Sarah Manning

House On Eddy Street

Elflion Records, USA

Been playing this CD repeatedly, on and off, for several weeks now to nail down its obvious strengths and somewhat more elusive faults; what's most captivating is that HOUSE ON EDDY STREET is solid enough to make it clear that Sarah Manning will become an estimable voice. Not yet, but soon. Her bleating, sincere tone on the alto saxophone is singular and I'm looking forward to see where she takes it. Tonically, I think she hails from the Yusef Lateef School (and if there isn't one there should be), to whom this CD is dedicated. Her melodies don't have Lateef's sense of hyper- 'what if' about them, but they do play neat games with the 8-tone scale that make one raise an eyebrow. She also appears able to keep her quartet (Randy Porter, piano; John Wiitala, bass; Akira Tana, bass) nicely off balance so that they don't fall into any moldy patterns we've heard too often already from long-infamous journeymen I won't mention.

A similar young lion I've heard recently for the first time is Mark Turner, whose personality is moving in a similar direction and whose Warner Brothers release of a few years back, DHARMA DAYS, is work digging for; unlike Turner, Ms. Manning's melodic ideas don't have as strong a sense of forward motion. Soloing is her strong suit: a lengthy break on the Bob Dorough - reminiscent "Of Lions and Mailboxes" (I'm flashing on "Nothing Like You" to an extent) features her landing nimbly on Tana's snare and tom pops, rather as if they were sharing solo space. Nice trick. Trumpeter Mike Olmos is a dancer on his instrument; "Powell Street Yowl" starts with a jumping theme like unruly morning auto horns, to which Olmos weaves tones about and between. Not bad! Randy Porter's break thereafter has a crystalline attack with some of Keith Jarrett's crispness, and Ms. Manning takes it out with her most swinging statement, on the money with beguiling leaps between notes. The restatement of the theme has a cool Tadd Dameron turn-around; again, nicely executed.

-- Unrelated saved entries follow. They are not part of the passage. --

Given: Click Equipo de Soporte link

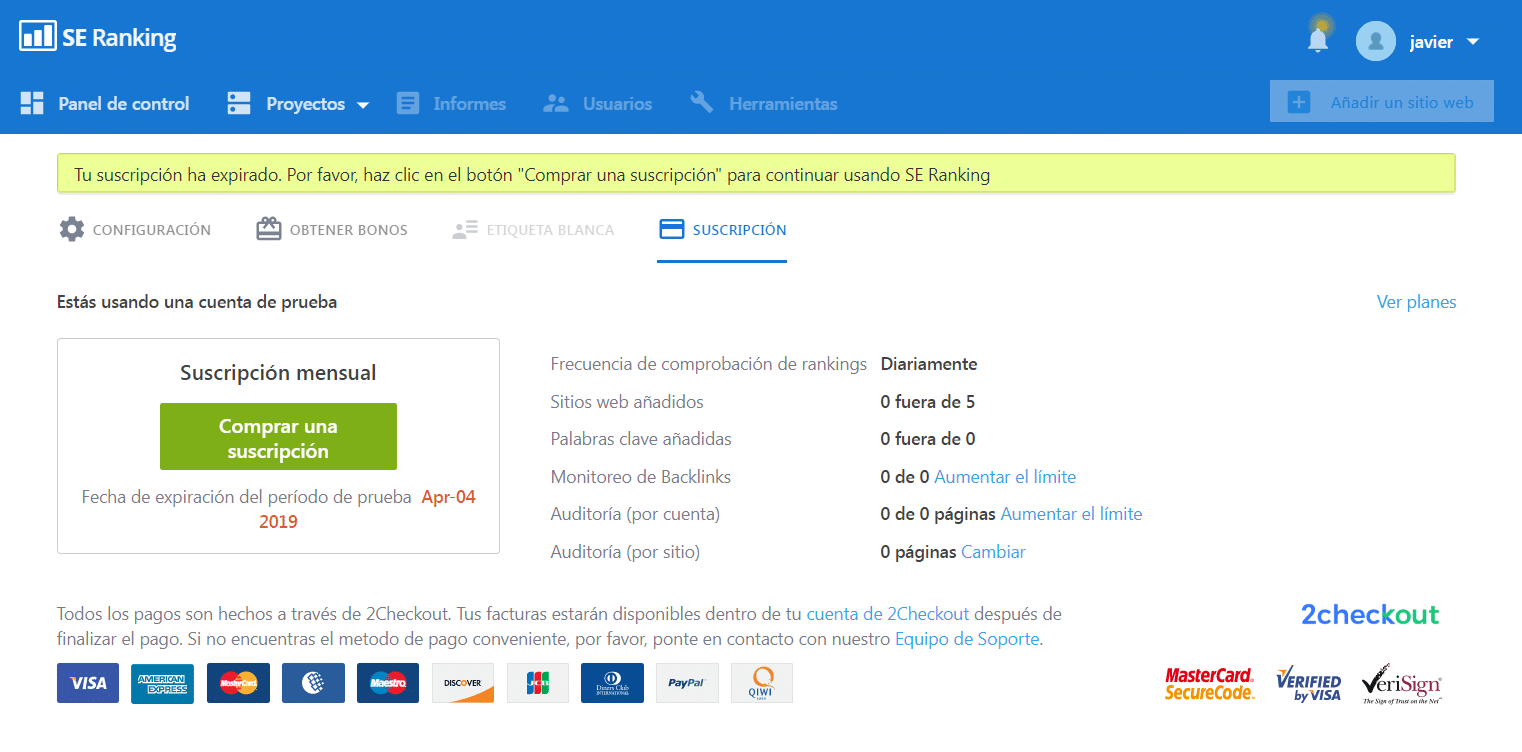Looking at the screenshot, I should [967, 638].
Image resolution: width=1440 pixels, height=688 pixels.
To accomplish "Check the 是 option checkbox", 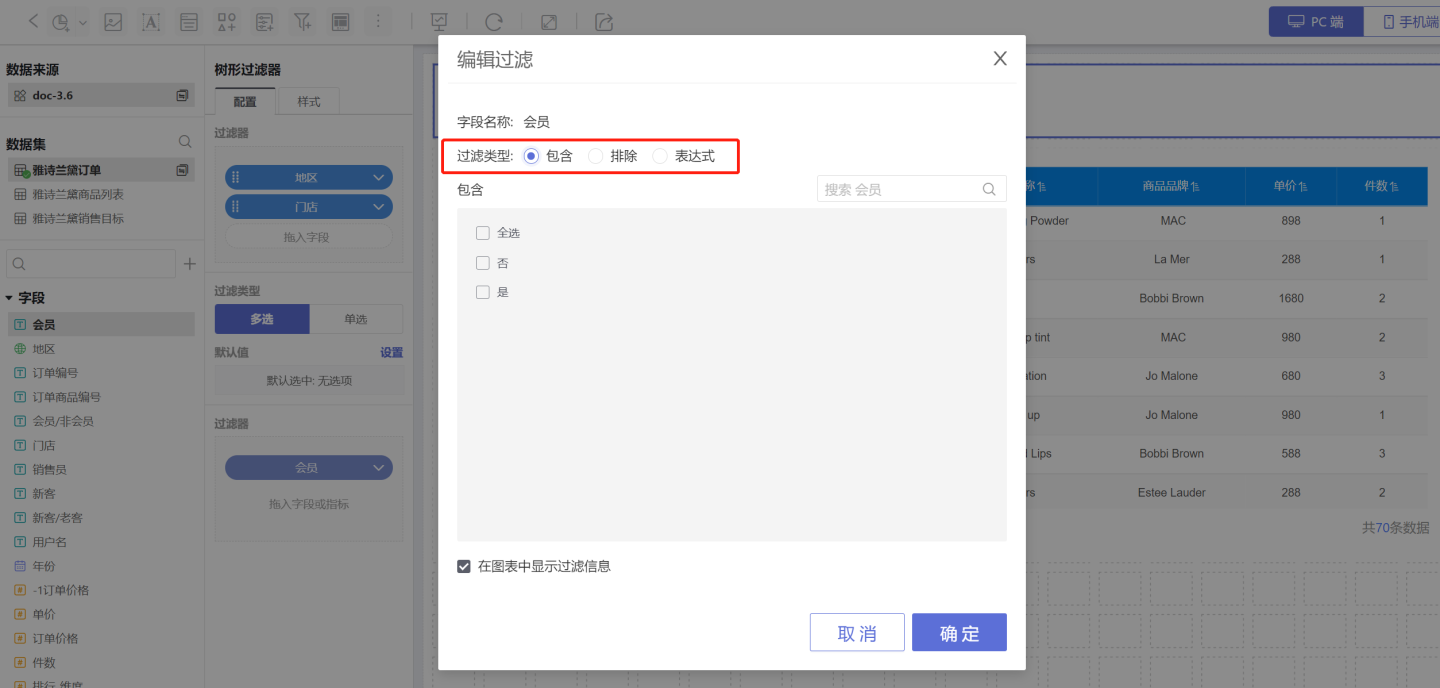I will pos(483,292).
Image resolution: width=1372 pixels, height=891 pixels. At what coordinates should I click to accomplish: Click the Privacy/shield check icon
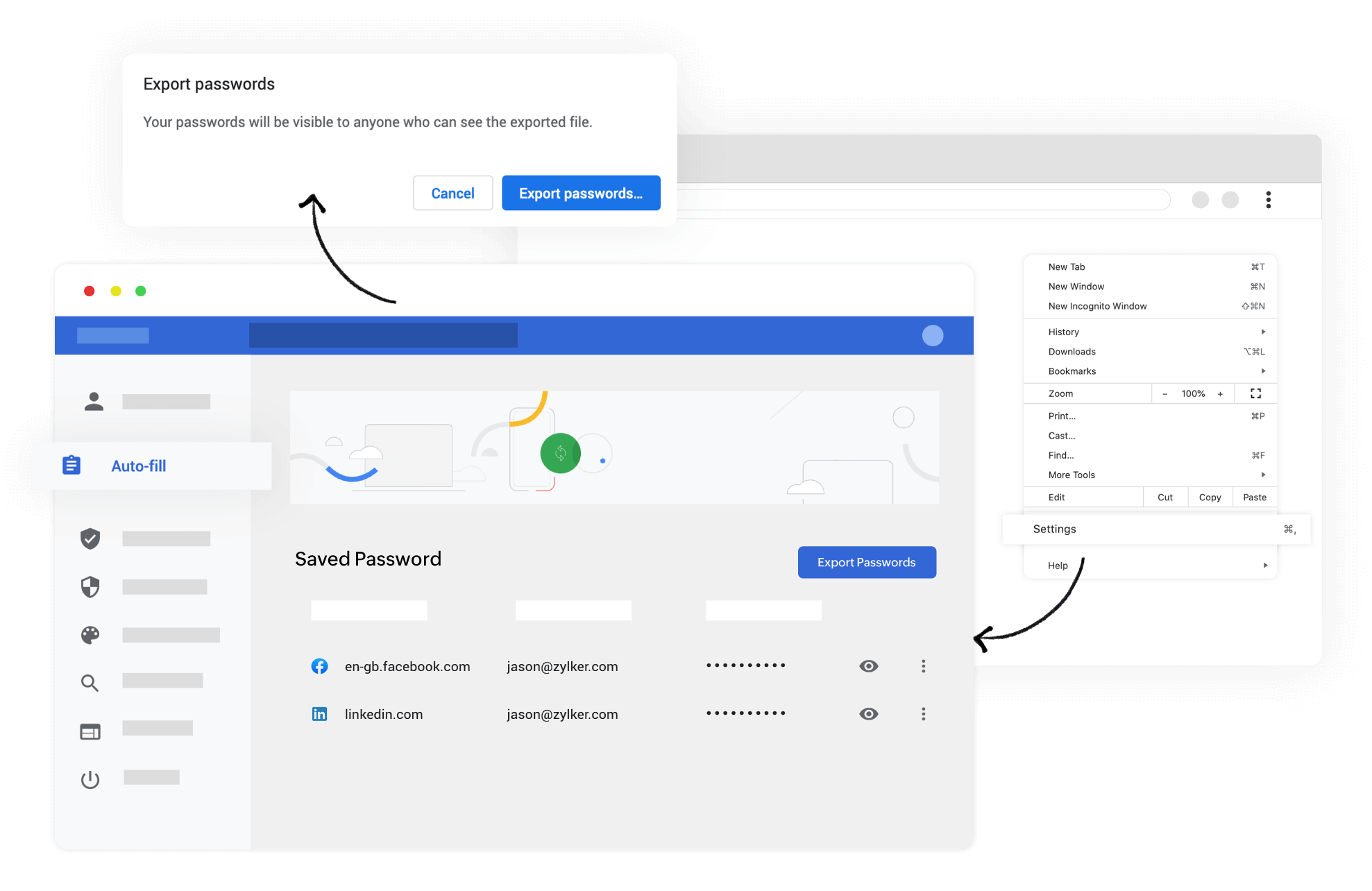click(x=91, y=538)

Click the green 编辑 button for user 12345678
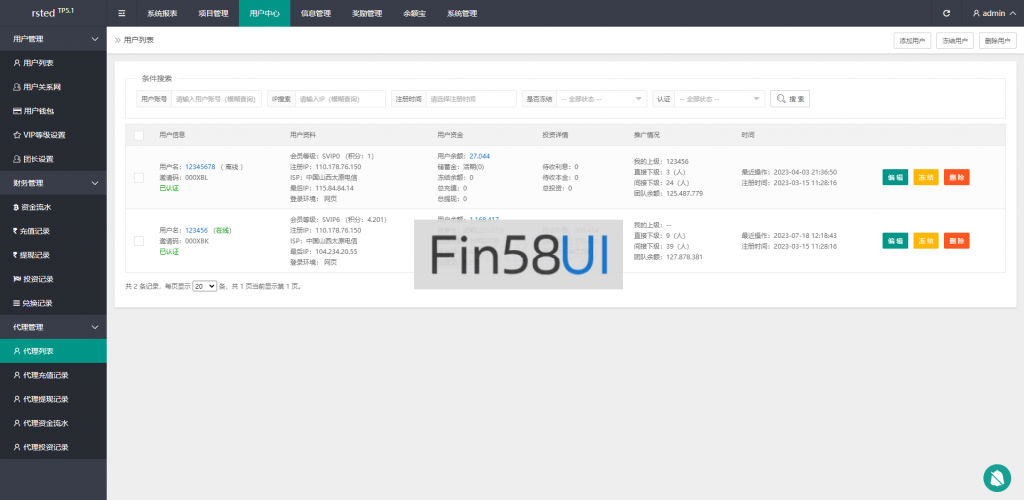(x=895, y=178)
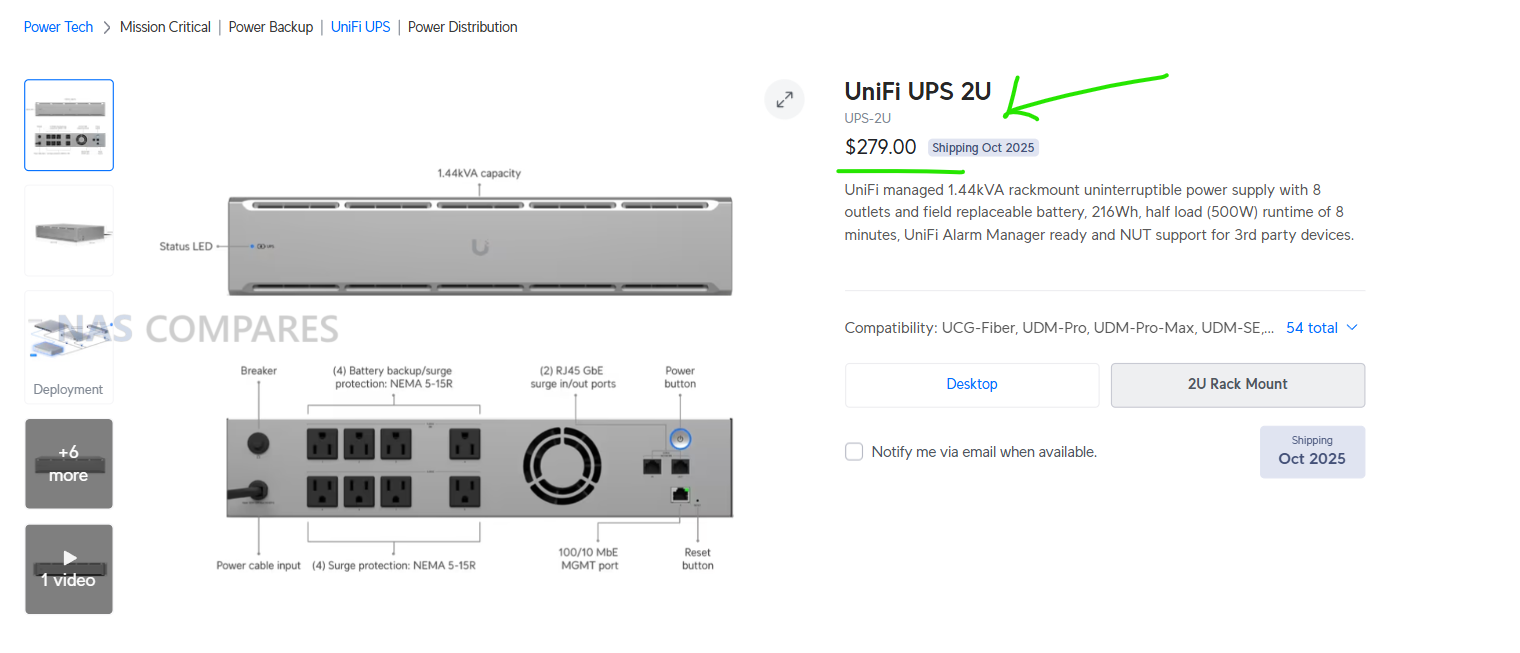Image resolution: width=1520 pixels, height=653 pixels.
Task: Click the main UPS product diagram image
Action: (479, 370)
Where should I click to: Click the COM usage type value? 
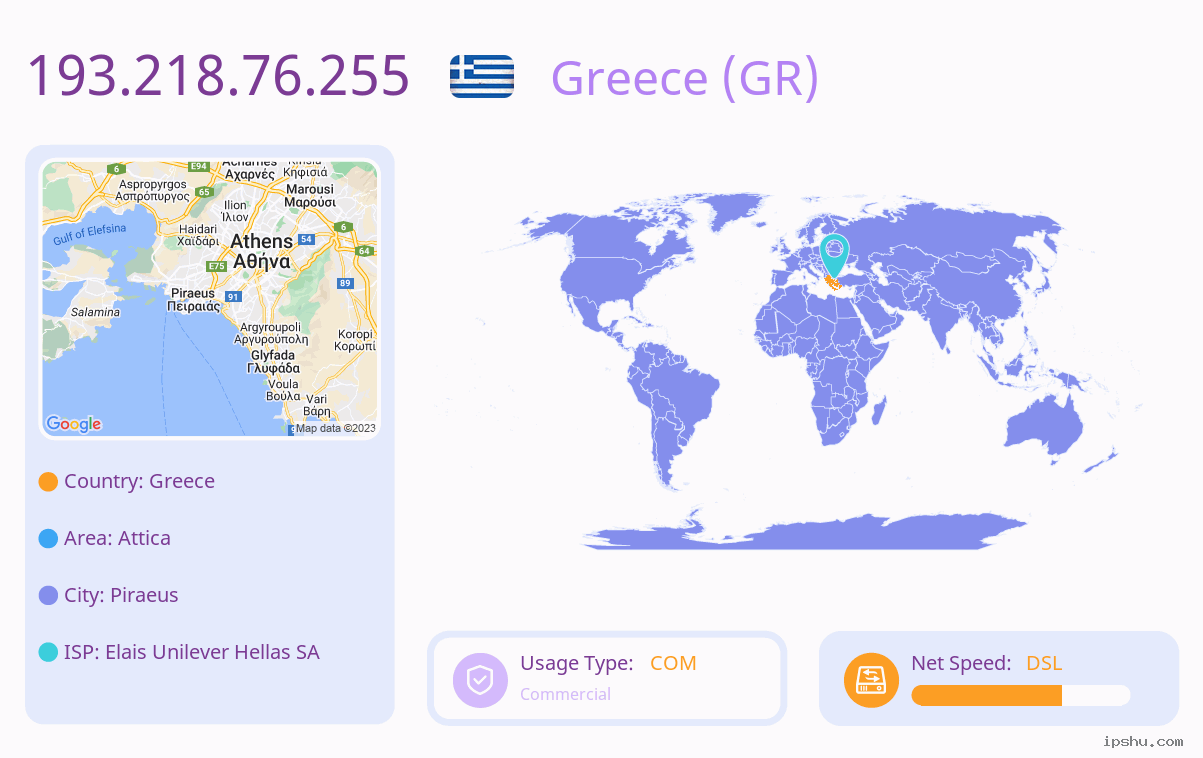[x=673, y=663]
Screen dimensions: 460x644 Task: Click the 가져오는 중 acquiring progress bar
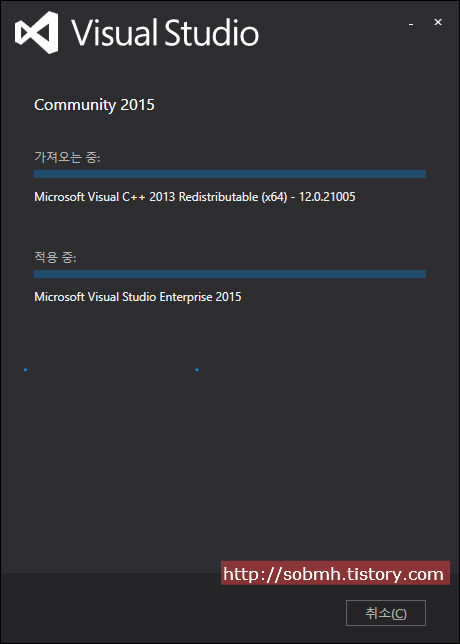[230, 174]
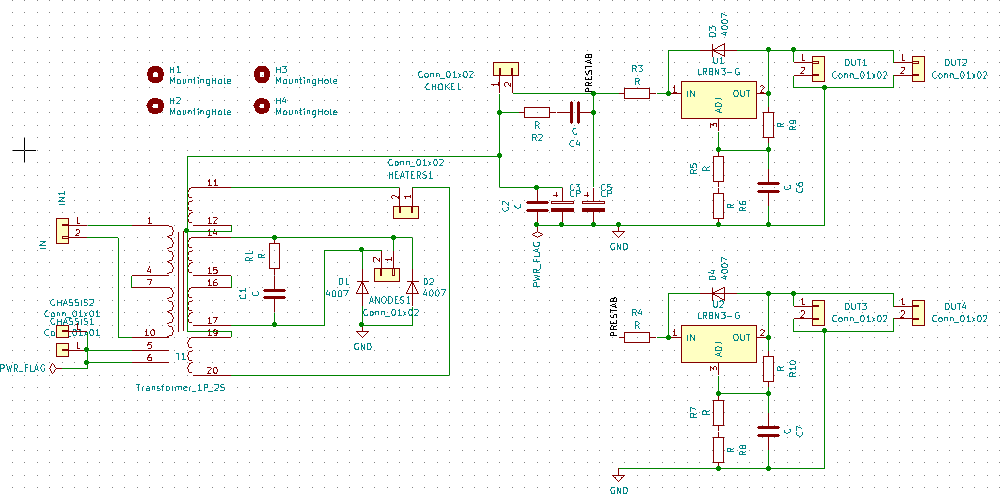Select the PRESTAB net label near R4

point(613,315)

Elsewhere, "Zooey" has a Monk-like humor but it's a chunk of a thought, not the complete thought, and is dropped after only about a minute. Bassist Wiitala livens the half-contemplative, half gazelle-like "Musashi" with some woody slapping, but said tune seems to be pulling in two directions at once. The title piece takes a while to get going but when Porter hits stride with some chiming scraps of vamp, Manning vaults out of the gate with a concentration reminiscent of 1961-era 'Trane. Breathtaking.

But maybe that's the fault I'm trying to nail down. These performances are certainly of a very high order but the inventive moments, clinically precise and individual as they can be, don't always 'bop' dead-on. Equally, the intervals of convincing swing do not always cater to the cerebrum. I think what we're hearing is the undercarriage of a developing style, not at this time the style itself. If Jazz is to keep moving, the young lionesses gotta get out there and keep gigging. So I'll have to say Ms. Manning is most diverting for what she will do next. But this CD is worth it if you'd like to say you knew of her when.